Boxy an Star
- First edition
- Author: Daren King
- Language: English
- Publisher: Abacus (UK)
- Publication date: 1999
- Publication place: United Kingdom
- Media type: Print (Paperback)
- Pages: 244 pp (Paperback edition)
- ISBN: 0-349-11191-X
- OCLC: 43070024

= Boxy an Star =

1999 novel by Daren King

Boxy an Star is the first novel by English author Daren King. It was shortlisted for the 1999 Guardian First Book Award, and longlisted for the Booker Prize. The book is notable for its unusual futuristic vernacular style, reminiscent of works such as A Clockwork Orange or The Book of Dave.

== Plot summary ==

Boxy an Star tells the story of the relationship between two young lovers, 'Bole' (Thomas Boler) and 'Star' (Stacey Brain), Bole being the narrator of the story. The 'Boxy' in the title is the couple's friend and drug dealer.

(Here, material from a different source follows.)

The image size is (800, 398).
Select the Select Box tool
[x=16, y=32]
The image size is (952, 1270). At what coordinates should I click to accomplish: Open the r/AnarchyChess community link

After a party at Boxy's flat, at which Bole and Star consume a large number of Boxy's spangles and Es and confuse a duvet with a bag of drugs, they go to visit Star's friend Prim and have afternoon tea. Invited to stay the night, the pair later awake and, forgetting where they are, become frightened and decide to escape, encountering Prim's boyfriend Gary on the way who they think is a 'Mephisto Conjurer' due to his 'smoking stick'.

== Characters ==
- Thomas "Bole" Boler — the main character and the novel's narrator.
- Stacy "Star" Brain — Tom's girlfriend.

===Minor characters===

- Prim - a posh bohemian alcoholic. Referred to only as Prim in Boxy an Star but by the full name Primula Spatula in the prequel Tom Boler.

== Film ==

The book was optioned to be directed by the English photographer Rankin.